That sentiment does not serve Facebook’s ambitions.
It’s also important to emphasize how significant of an issue this has all become for local communities. Despite the incredibly constructive civic conversations social media can admittedly spawn, some of the public dialogue has been poisoned by the nature of the medium.
As for the free speech argument, depending on the framing, it’s basically bogus. The First Amendment protects us from the government censoring our speech. The founders were not looking to guarantee the legal right to reach billions of people with the click of a button. We’re entitled to our uncensored opinions, not a worldwide audience.
And sometimes when you need to interview the ideal source, the best person is sitting right next to you, at least remotely speaking.
Inside Baseball
I chatted on the topic with our very own Examiner Editor-in-Chief Martin Wilbur last Friday, knowing his four decades of experience covering local news (before and after the emergence of the web and then the social web) gave him a front seat to how civic affairs and community conversations have changed.
During a brief phone talk, he provided a couple examples of instances when misinformation complicated people’s understanding of a local story we covered.
In one case, residents began to post online that an educator was injured when trying to protect a student from self-harm.
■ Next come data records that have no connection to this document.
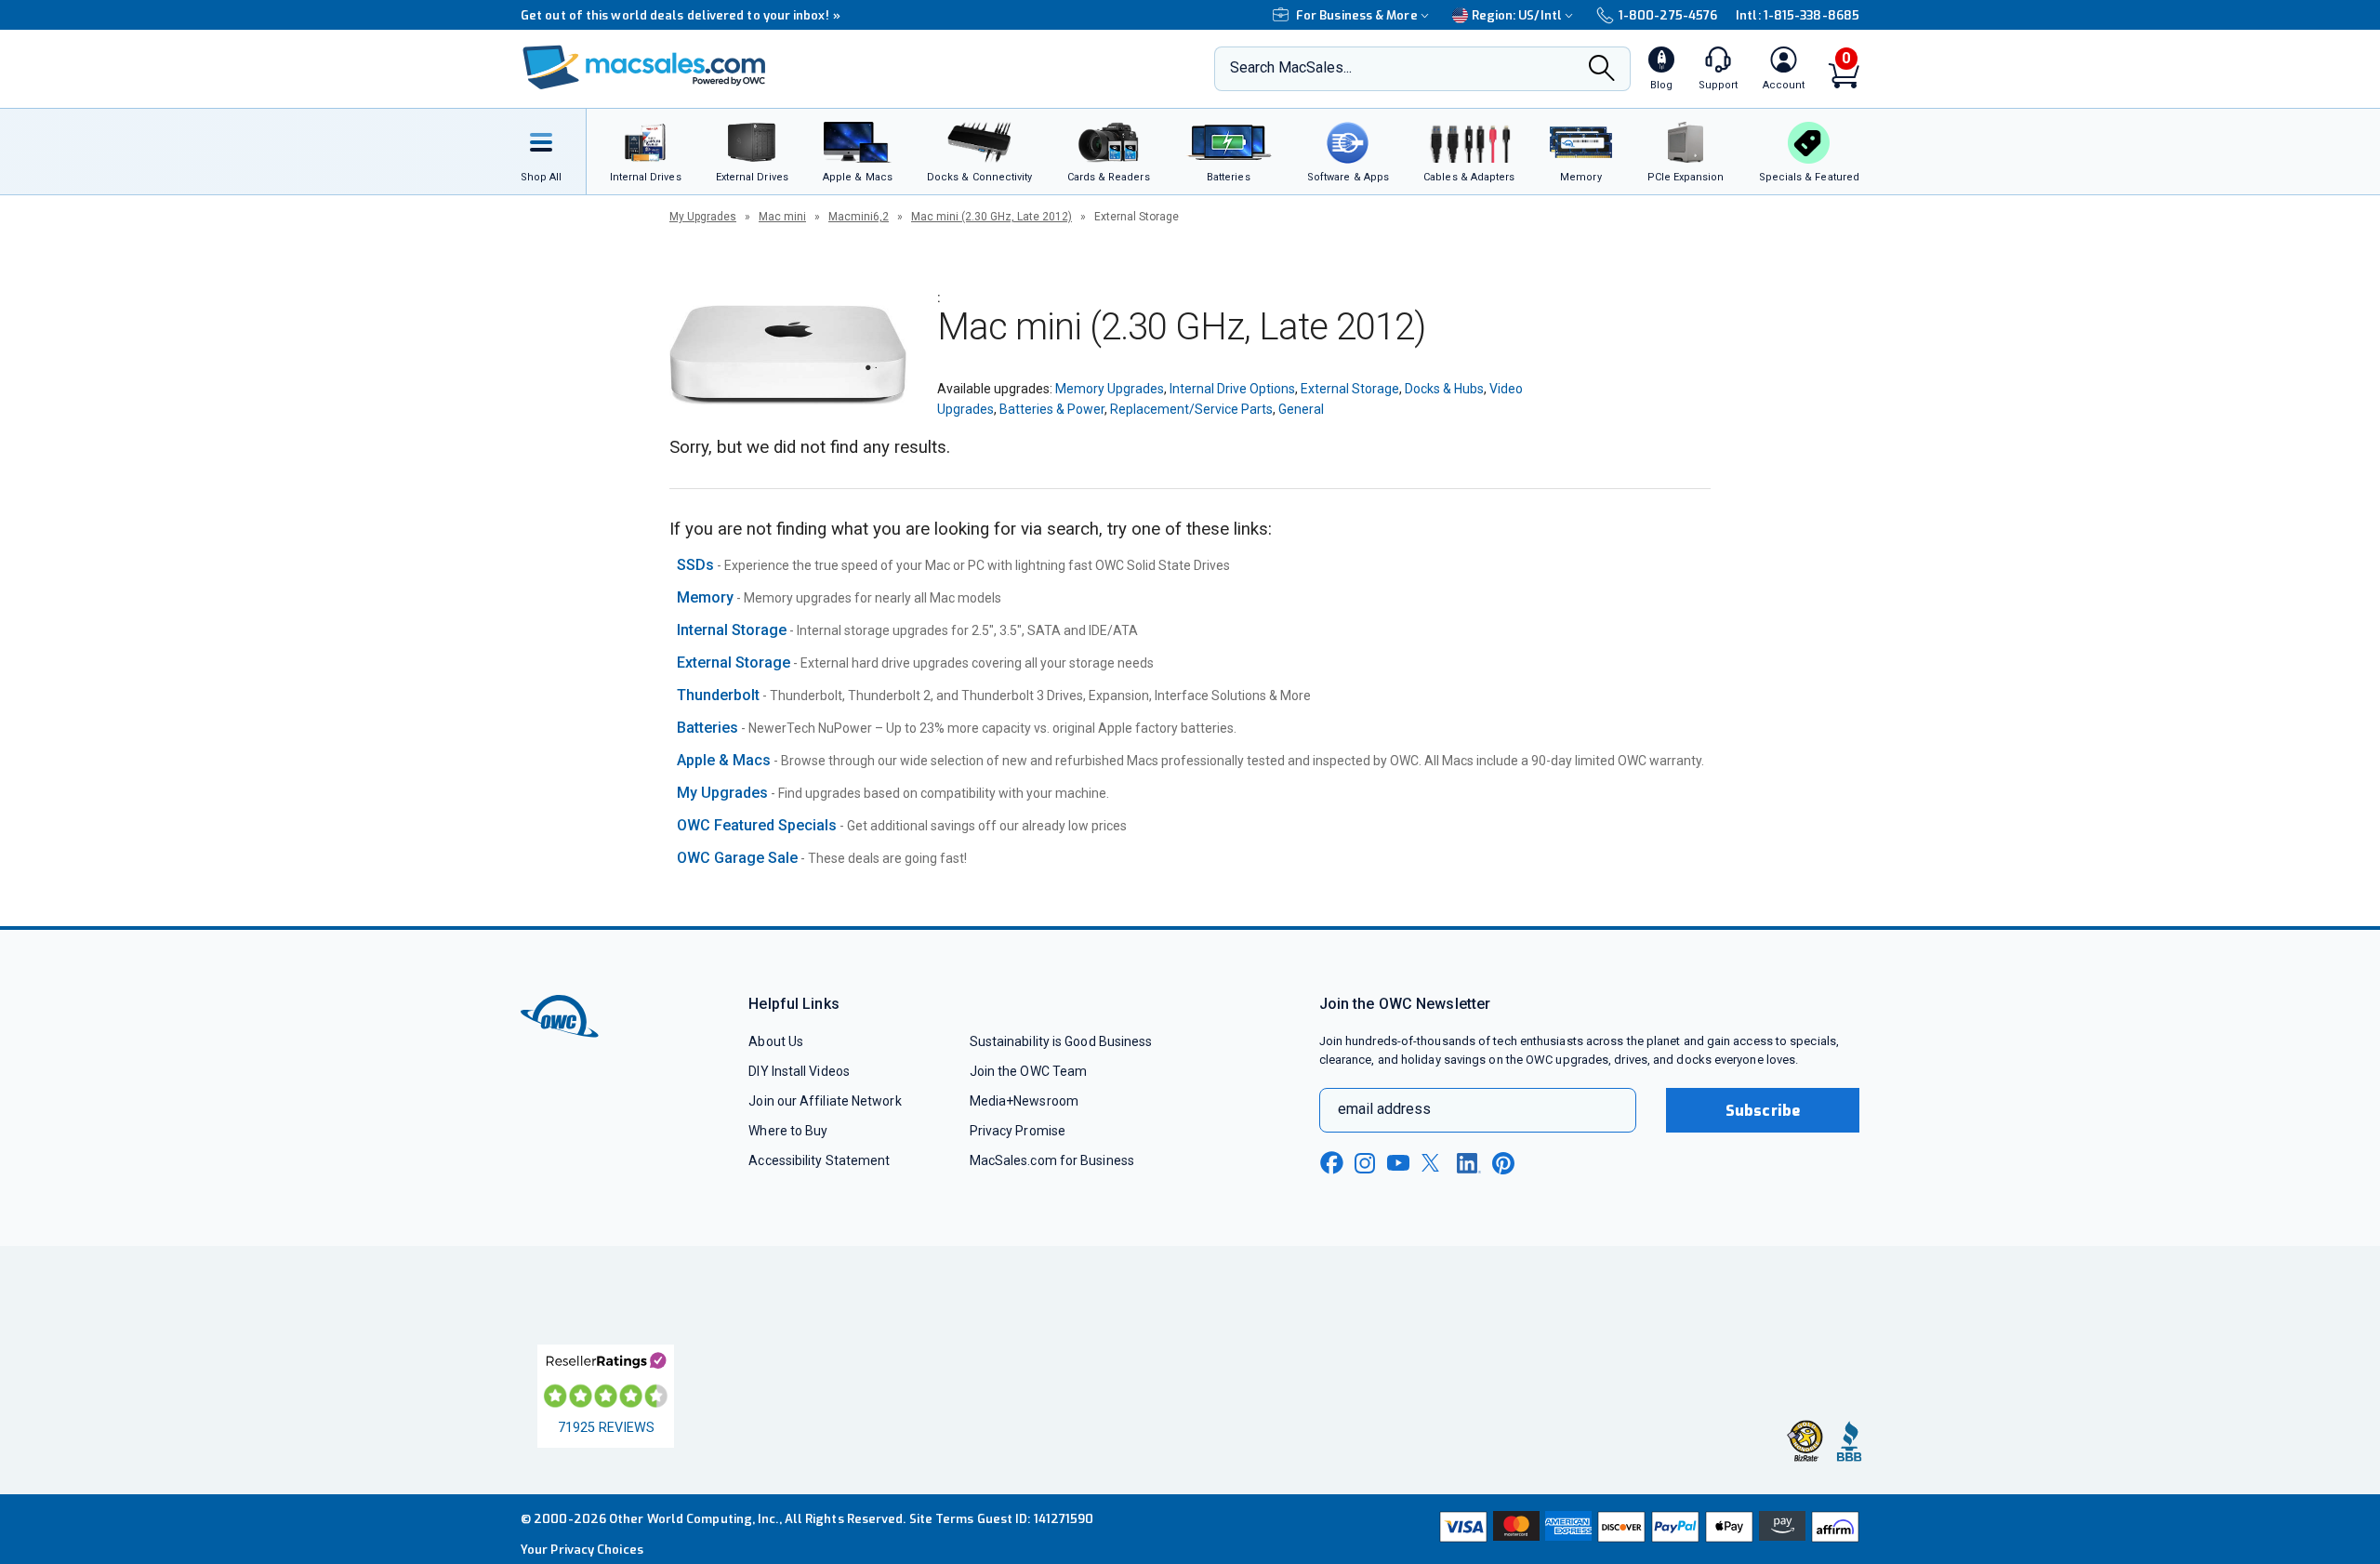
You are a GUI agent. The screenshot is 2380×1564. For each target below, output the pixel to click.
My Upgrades (702, 216)
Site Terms (941, 1519)
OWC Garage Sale (737, 858)
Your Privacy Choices (582, 1549)
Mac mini (782, 216)
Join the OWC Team (1029, 1071)
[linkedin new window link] (1469, 1163)
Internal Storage (732, 630)
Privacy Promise (1017, 1130)
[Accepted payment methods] (1646, 1528)
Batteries (707, 727)
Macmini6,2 (858, 216)
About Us (775, 1041)
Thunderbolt (718, 695)
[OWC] (644, 69)
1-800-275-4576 (1668, 15)
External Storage (1350, 388)
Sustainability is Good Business (1061, 1041)
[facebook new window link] (1331, 1163)
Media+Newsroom (1024, 1100)
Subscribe (1763, 1110)
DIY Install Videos (799, 1071)
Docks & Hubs (1444, 388)
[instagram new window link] (1365, 1163)
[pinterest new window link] (1503, 1163)
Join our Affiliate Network (824, 1100)
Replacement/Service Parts (1191, 409)
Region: (1517, 15)
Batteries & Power (1051, 409)
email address (1384, 1109)
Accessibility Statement (819, 1160)
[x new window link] (1433, 1163)
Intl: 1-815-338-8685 (1797, 15)
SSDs (695, 565)
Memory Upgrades (1109, 388)
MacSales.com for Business (1052, 1160)
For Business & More (1357, 15)
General (1301, 409)
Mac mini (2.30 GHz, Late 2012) (991, 216)
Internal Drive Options (1232, 388)
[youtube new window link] (1398, 1163)
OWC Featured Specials (757, 825)
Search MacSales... (1291, 67)
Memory (705, 597)
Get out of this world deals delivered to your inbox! (680, 15)
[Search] (1601, 70)
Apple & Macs (724, 760)
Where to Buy (787, 1130)
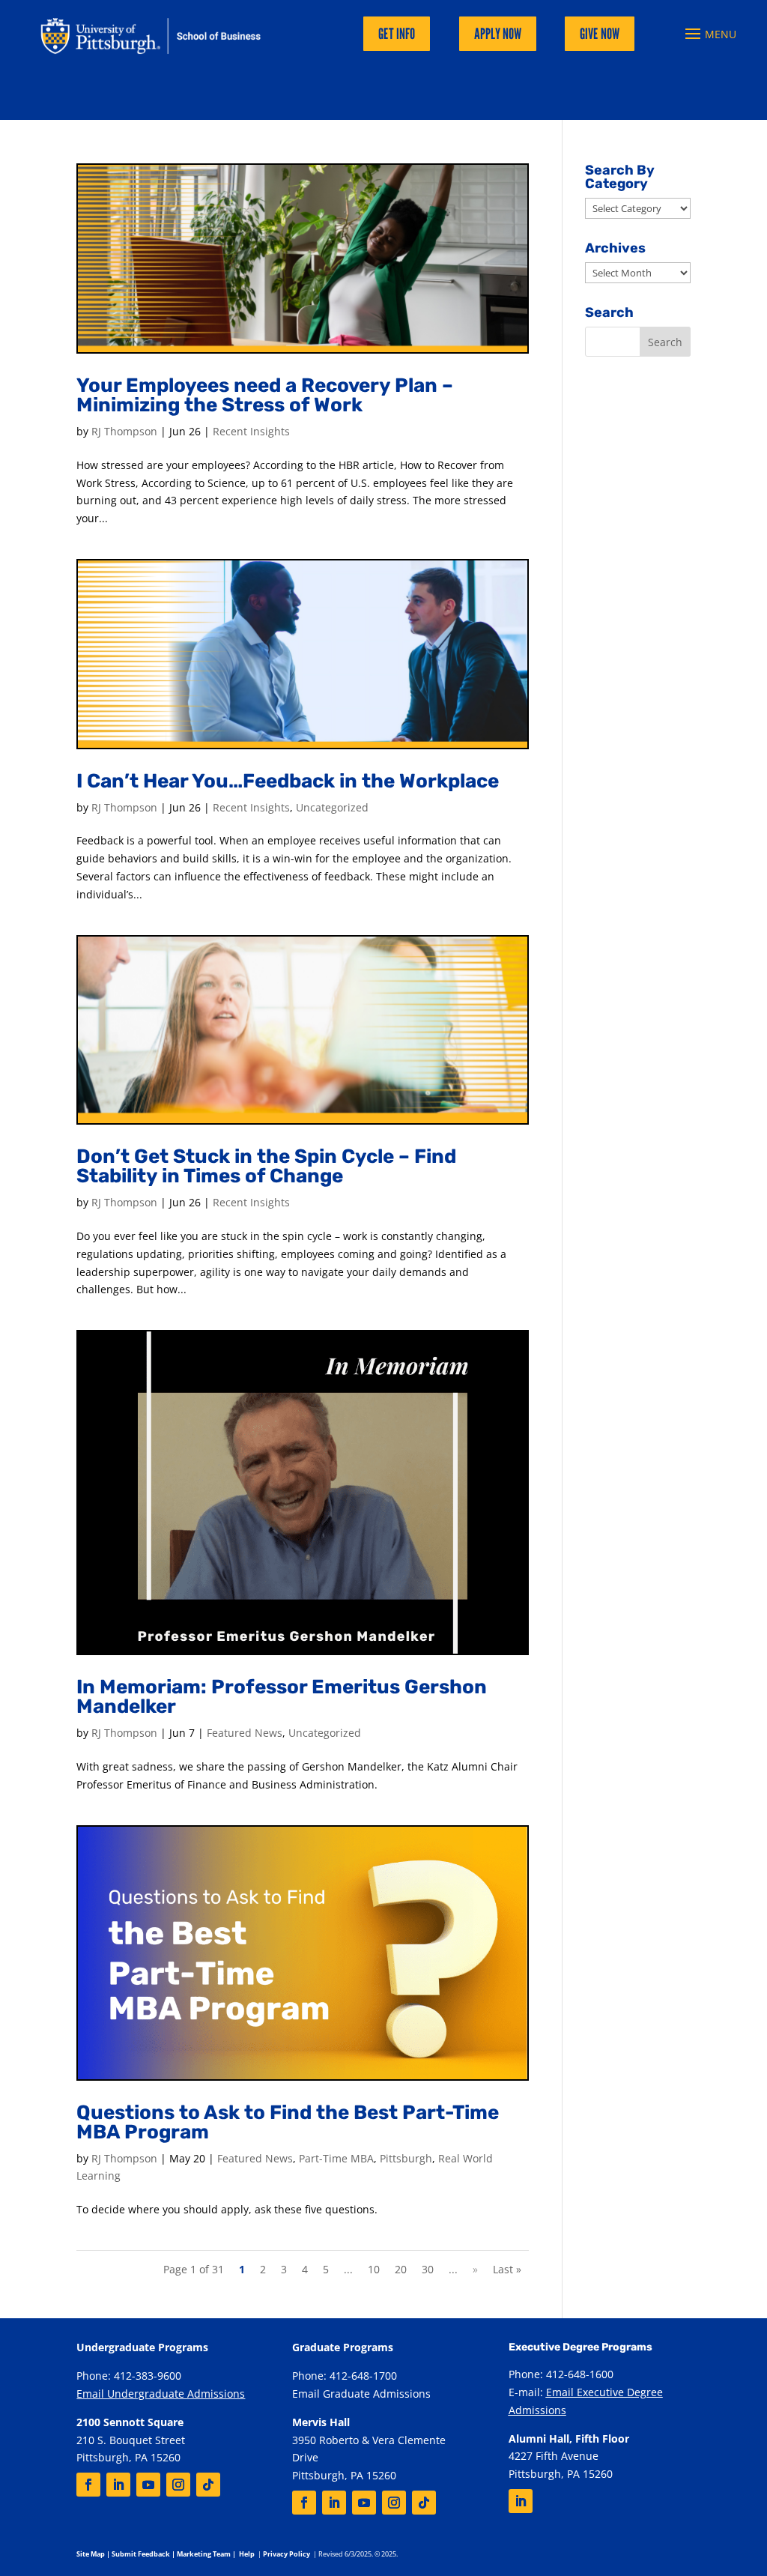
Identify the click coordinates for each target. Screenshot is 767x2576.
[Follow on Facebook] (88, 2485)
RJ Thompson (124, 431)
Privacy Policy (286, 2554)
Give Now (599, 34)
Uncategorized (332, 807)
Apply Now (497, 34)
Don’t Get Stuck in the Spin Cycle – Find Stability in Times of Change (266, 1166)
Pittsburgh (406, 2158)
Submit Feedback (141, 2554)
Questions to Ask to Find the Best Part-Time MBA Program (287, 2122)
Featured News (244, 1733)
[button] (708, 34)
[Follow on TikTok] (208, 2485)
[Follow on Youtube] (148, 2485)
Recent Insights (251, 431)
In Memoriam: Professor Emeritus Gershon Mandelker (281, 1696)
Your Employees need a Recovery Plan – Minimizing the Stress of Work (264, 395)
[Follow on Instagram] (178, 2485)
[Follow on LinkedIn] (118, 2485)
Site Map (90, 2554)
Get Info (396, 34)
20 (401, 2269)
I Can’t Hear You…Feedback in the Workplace (287, 781)
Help (247, 2554)
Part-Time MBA (336, 2158)
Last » (507, 2269)
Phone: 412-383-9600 (128, 2375)
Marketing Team (204, 2554)
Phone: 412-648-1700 (344, 2375)
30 (428, 2269)
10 (374, 2269)
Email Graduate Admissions (361, 2393)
Martin’s eventual reporting of related events corrected the more precise record but who knows how many people only ever read and shared the original incorrect version of the story on social media.
He separately recounted how the maximum capacity of residential development permitted by New Castle’s proposed Form Based Code was taken out of context and perpetuated through social posts, creating a false narrative that never died, ultimately dooming the plan last year.
There were legitimate concerns about the code, and exaggerated concerns. The exaggerated concerns were introduced into the debate as facts, Martin recalled, never vanquished from the rhetorical stage, or the public understanding.
He also lamented how combative keyboard warriors can, for example, attack proposed development projects from the comfort of their homes, hiding behind screens, not needing to show up in person to learn pros and cons at Planning Board meetings and the like as in the olden days.
Devil in the Details
So when a false or misleading detail is shared on social media, intentionally or unintentionally, Martin said people then feel emboldened to shout their own self-righteous, angry, ill-informed digital responses. And they often do so in a confrontational, fact-free manner they’d have been less likely to employ if face-to-face with friends and foes at town hall 20 years ago.
“There are even some very intelligent people who post if not intentional omissions then from a particular point of view on an issue and they’re not going to include information from another perspective and it’s taken very often as gospel because someone is seen in the community as reputable or intelligent,” he said. “A lot of times it’s something that might be 90 percent true but you don’t know whether there’s an omission or something that isn’t reported that could cast a whole different light on it.”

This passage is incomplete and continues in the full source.